Hij zei dat bij haar zijn voor hem was als in een bergweide vol met sterke geurige bloemen, kuddes grazende geiten en de schaduw van de wijd uitwaaierende olijfbomen. Hij moest dit van haar vaak herhalen. Dan vroeg ze hem of het nog steeds zo voor hem was. ‘Nog steeds?’ vroeg hij meestal verbaasd, ‘Het is zo en dus blijft het zo.’ Dat zei hij haar. En dan moest ze telkens opnieuw met schokken huilen als hij zulke dingen zei. Want nooit had ze hem iets verteld over het landschap van haar kinderjaren. Waar haalde hij dat dan vandaan? Hoe wist hij dat hij haar daarmee beschreef? Als het meisje dat inderdaad in die bergweiden was opgegroeid? Wat was Cael toch voor een man?

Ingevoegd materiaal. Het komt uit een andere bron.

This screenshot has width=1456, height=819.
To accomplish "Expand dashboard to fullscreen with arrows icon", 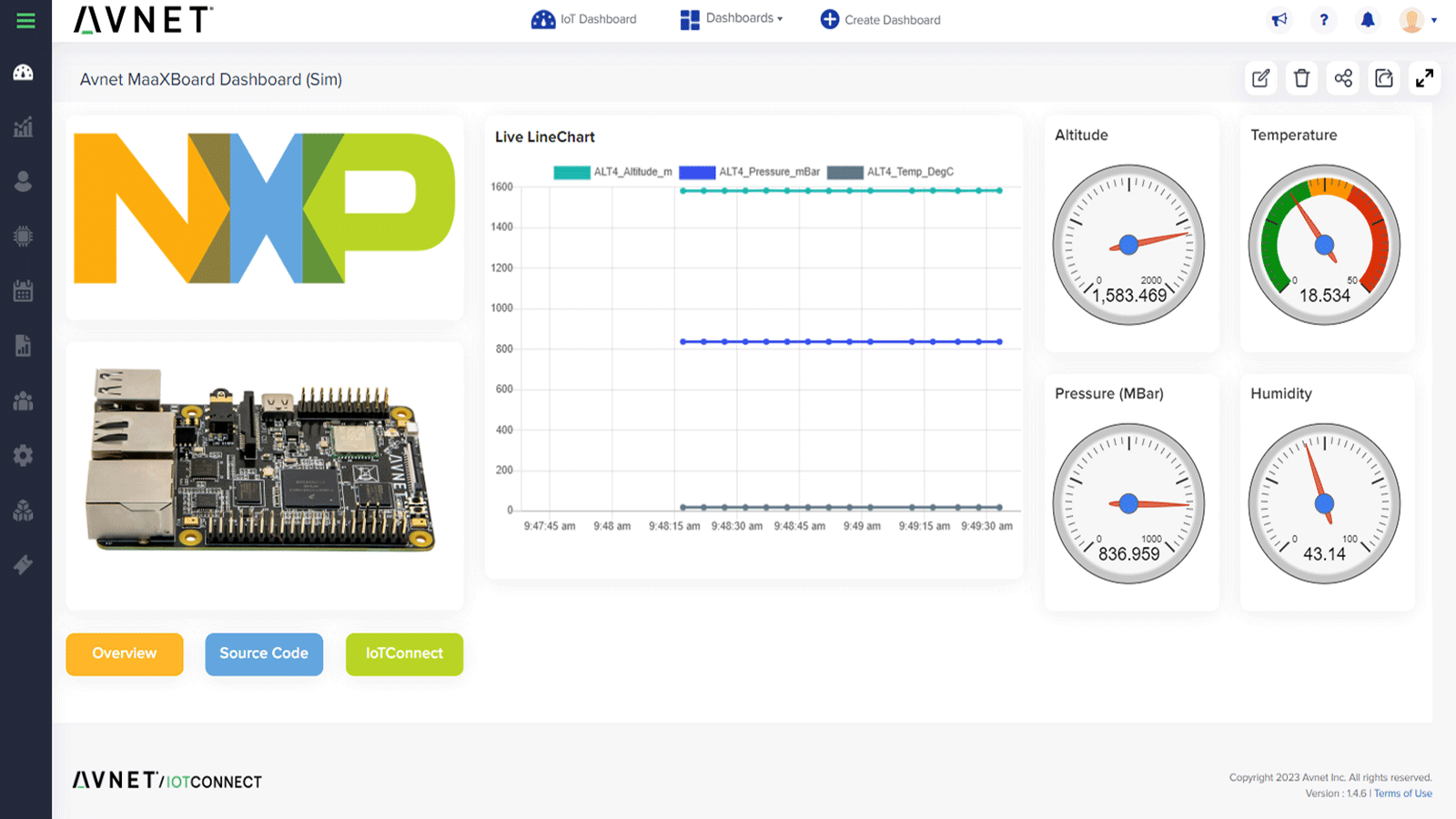I will coord(1424,78).
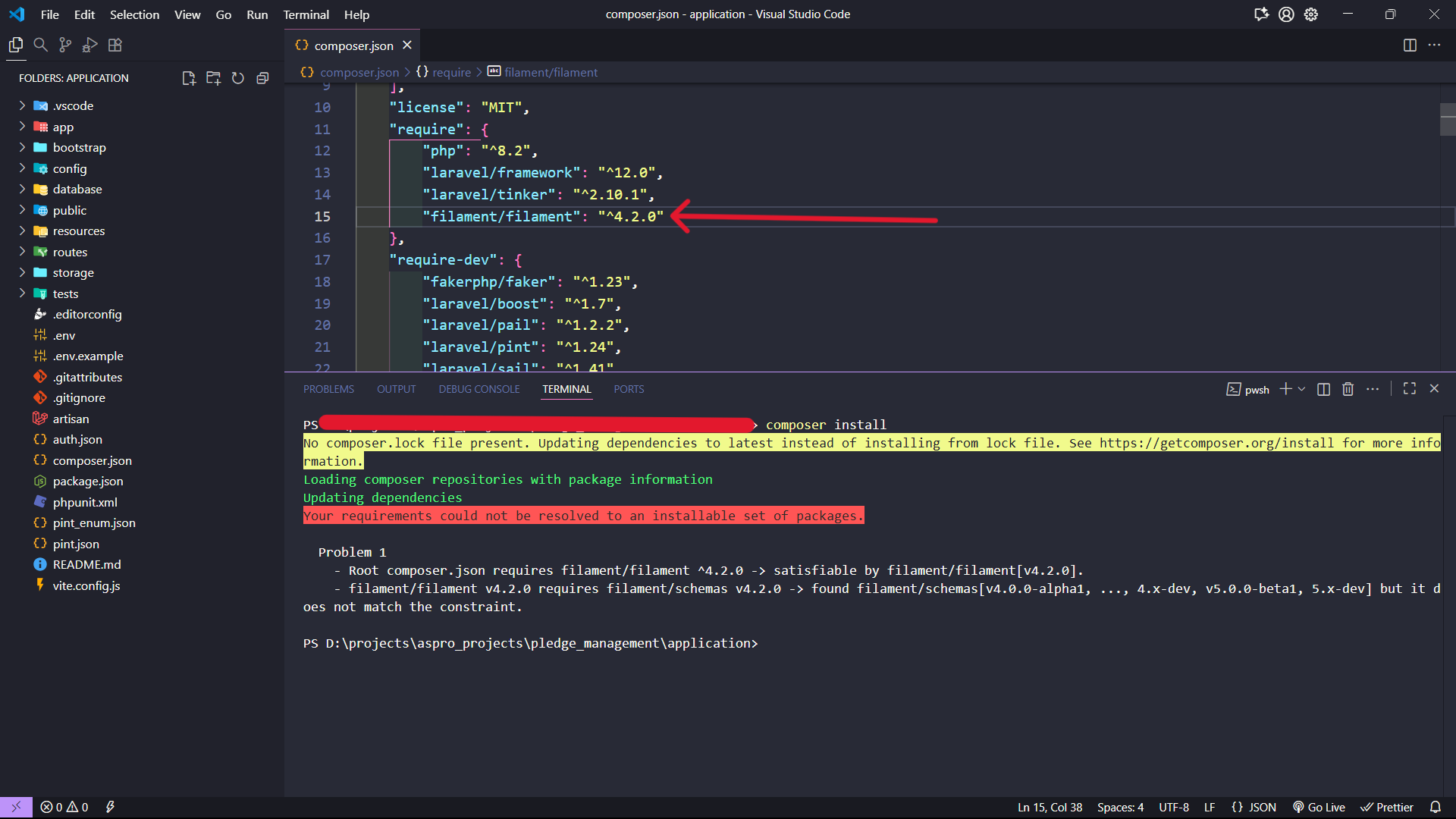Click the editor vertical scrollbar thumb

click(1448, 119)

Ze waren niet getrouwd. Ze spraken niet over elkaars vrouwen en mannen, als die er waren of waren geweest. Er was nergens gossip over ze. Dus op de één of andere manier zat het wel goed. Hij had naast haar waarschijnlijk wel andere partners, dacht ze, maar hij was op zijn manier steady en trouw, en niet op enige sensatie belust. Andere gebieden in zijn leven waren de gevaarlijke. Zijn relatie met haar was veilig. En voor mogelijke andere vrouwen was het waarschijnlijk ook zo. Ze hoefde het niet te weten.
Hij droeg altijd zijn trainingsbroek met een wit onderhemd, met heel soms een jasje, direct daarover heen. Hij was totaal niet met zijn uiterlijk bezig en hoefde dat ook niet. Zomer en winter zag hij er min of meer hetzelfde uit.
Misschien was het enige punt van overeenkomst met Rory, dat ook Cael haar liefde en veiligheid schonk, hoewel deze man zelf zo gevaarlijk leefde, maar haar daarmee nooit belastte.
Ze stond op, zachtjes, om hem niet te wekken. Ze zette de ketel water op in het kleine keukentje met de cementen vloer, achter het lange gestreepte gordijn.
Ze dronk net van haar beker hete koffie toen de telefoon ging.